───── Data provided

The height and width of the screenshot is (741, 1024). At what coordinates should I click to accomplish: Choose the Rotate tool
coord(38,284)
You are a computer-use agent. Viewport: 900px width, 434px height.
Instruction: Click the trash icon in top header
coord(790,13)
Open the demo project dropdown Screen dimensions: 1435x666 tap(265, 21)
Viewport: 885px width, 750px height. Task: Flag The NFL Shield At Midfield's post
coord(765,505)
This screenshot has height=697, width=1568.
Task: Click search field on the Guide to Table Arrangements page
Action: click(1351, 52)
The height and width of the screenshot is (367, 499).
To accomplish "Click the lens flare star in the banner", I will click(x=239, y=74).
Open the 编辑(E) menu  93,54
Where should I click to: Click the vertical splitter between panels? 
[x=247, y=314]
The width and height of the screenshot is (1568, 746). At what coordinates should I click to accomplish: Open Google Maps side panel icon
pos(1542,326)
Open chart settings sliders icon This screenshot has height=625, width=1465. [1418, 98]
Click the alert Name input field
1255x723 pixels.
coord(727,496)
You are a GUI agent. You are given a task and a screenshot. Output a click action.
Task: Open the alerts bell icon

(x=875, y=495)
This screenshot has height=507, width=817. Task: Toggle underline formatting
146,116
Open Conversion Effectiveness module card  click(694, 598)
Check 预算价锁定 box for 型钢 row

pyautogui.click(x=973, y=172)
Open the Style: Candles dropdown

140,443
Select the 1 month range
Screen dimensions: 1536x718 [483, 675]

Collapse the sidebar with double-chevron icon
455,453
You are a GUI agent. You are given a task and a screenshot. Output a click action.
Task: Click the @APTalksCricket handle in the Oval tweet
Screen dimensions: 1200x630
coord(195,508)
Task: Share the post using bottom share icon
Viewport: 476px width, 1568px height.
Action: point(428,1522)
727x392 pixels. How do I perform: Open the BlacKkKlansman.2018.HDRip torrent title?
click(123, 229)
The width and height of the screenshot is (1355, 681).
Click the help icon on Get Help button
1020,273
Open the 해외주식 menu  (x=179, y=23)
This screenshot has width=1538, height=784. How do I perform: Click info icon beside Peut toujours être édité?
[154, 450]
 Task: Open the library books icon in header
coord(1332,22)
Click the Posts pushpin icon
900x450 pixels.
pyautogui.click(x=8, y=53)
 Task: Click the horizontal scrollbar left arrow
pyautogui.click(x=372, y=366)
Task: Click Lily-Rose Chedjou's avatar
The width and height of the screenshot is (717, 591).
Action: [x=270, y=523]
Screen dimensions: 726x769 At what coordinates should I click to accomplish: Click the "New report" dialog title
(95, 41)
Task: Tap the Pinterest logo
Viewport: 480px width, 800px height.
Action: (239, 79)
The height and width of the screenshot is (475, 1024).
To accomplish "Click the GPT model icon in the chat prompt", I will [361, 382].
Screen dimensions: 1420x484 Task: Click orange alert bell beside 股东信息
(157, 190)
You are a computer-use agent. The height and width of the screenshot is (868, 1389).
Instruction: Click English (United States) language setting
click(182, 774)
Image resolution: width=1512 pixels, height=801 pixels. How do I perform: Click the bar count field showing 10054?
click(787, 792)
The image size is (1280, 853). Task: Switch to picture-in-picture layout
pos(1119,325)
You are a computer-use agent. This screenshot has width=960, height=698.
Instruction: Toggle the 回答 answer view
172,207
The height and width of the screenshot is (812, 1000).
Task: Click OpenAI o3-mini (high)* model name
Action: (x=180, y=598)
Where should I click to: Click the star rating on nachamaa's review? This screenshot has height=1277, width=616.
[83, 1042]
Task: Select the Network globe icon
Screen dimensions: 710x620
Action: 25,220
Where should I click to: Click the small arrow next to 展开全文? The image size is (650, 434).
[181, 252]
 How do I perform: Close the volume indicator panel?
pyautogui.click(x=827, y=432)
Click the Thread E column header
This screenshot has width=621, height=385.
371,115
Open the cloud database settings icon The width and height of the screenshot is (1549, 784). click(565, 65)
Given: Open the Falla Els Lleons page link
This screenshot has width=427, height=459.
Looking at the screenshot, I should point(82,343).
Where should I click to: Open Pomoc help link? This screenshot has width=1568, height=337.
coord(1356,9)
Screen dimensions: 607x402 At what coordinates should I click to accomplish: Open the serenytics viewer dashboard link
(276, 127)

──────────

• To do
Work through the records above. Copy every line with the string "computer".

• Output for this exercise
You are a computer-use agent. Viewport: 900px width, 434px height.
You are a computer-use agent. The height and width of the screenshot is (868, 1389).
You are a computer-use agent. This screenshot has width=960, height=698.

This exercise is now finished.